Daarmee neemt Duitsland een groot deel van de in totaal 40.000 tot 60.000 dodelijke slachtoffers voor z’n rekening van de Europese heksenvervolging in de ‘vroege moderne tijd’, een periode die begon aan het einde van de middeleeuwen. De laatste officiële executie van een heks vond in Duitsland plaats in 1793, maar uit 1836 stamt een bericht van een vrouw die werd verdacht van hekserij en met geweld werd verdronken in een zogeheten ‘waterproef’. De Duitse Wikipedia biedt een grote hoeveelheid informatie over de heksenvervolging in Duitsland. Wie het Duits minder makkelijk vindt, kan dit artikel in de Engelse Wikipedia lezen (‘Witch trials in the Early Modern period’). Dit artikel gaat ook uitvoerig in op de diverse verklaringen voor de heksenvervolging – die variëren van de onzekerheid in de samenleving door veranderende omstandigheden, de strijd tussen katholicisme en protestantisme, tot welbewust beleid van de katholieke kerk om vroedvrouwen te vervolgen omdat deze kennis hadden over geboortebeperking.
Een van de bekendste heksen die in Keulen ter dood werd gebracht was Katharina Henot. Zij was aan het einde van de 16e / begin van de 17e eeuw een bekende onderneemster in Keulen. Ze was o.a. directeur van het plaatselijke postkantoor. Dat is haar mogelijk fataal geworden. Een invloedrijke politicus, graaf Leonhard II von Taxis, had andere plannen met de postbezorging. Er wordt verondersteld dat de graaf roddels heeft verspreid dat Henot een heks was om zo de controle te krijgen over het postkantoor. De Wikipedia:
‘From 1626 to 1631 a great witch trial was held in the city of Cologne. In 1627, a nun in the convent in the city had become “obsessed”. Rumors pointed out Henot, and the commission of the archbishop arrested both Henot in January 1627 and accused them of having caused several cases of death and sickness in the convent by use of magic. She was imprisoned and denied bail and protection’.

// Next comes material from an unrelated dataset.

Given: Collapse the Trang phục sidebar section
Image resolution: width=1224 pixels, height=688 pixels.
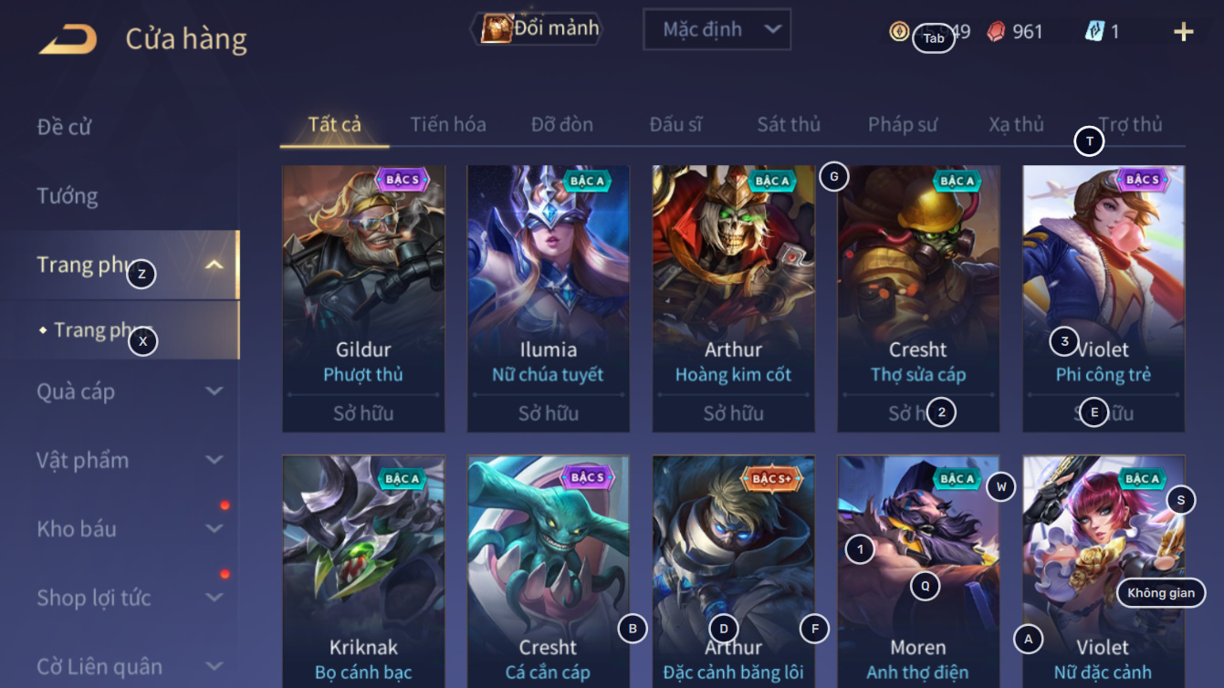Looking at the screenshot, I should click(214, 266).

Henot bleef tot het laatst ontkennen dat ze een heks was, ondanks langdurige marteling. Het hielp niets. Ze werd gewurgd en daarna verbrand op 19 mei 1627. Dit was in strijd met de toen geldende rechtsregels die eisten dat een heks moest bekennen voordat ze ter dood kon worden gebracht.

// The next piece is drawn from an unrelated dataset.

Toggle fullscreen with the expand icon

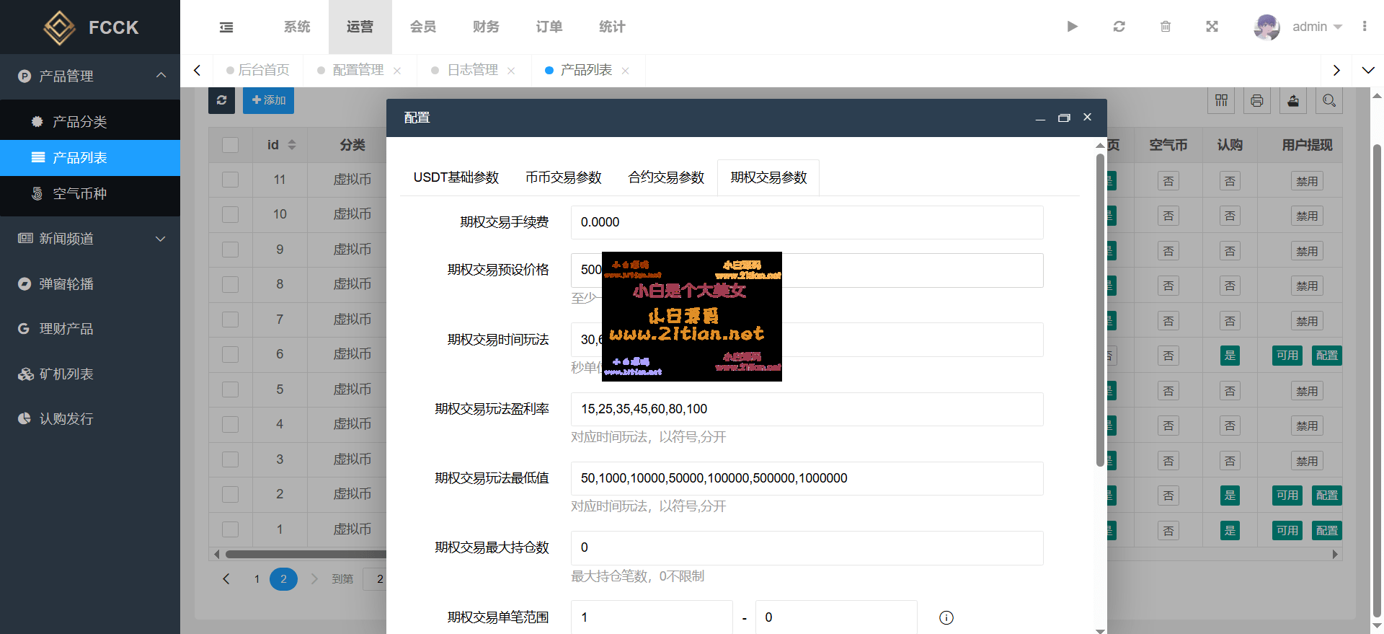1212,27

Bijna 400 jaar later heeft de protestantse geestelijke Hartmut Hegeler zich ingespannen voor eerherstel voor Henot. Hij diende een verzoek in bij de gemeenteraad van Keulen. Dat leidde dus op 28 juni 2012 tot het besluit om Henot en de andere veroordeelde heksen postuum gratie te verlenen. De beslissing was symbolisch, volgens TheLocal.de (Duits nieuws in het Engels). De gemeenteraad heeft immers formeel niet de bevoegdheid om beslissingen van de rechtbanken van de katholieke kerk ongedaan te maken:
‘The move was not a judicial act – authorities in modern day Germany do not have the power to overturn rulings made under the Holy Roman Empire. Instead, the move was intended to highlight how easily a person can be defamed to the point of no longer being seen as human, but a demon that deserves to die a horrible death’.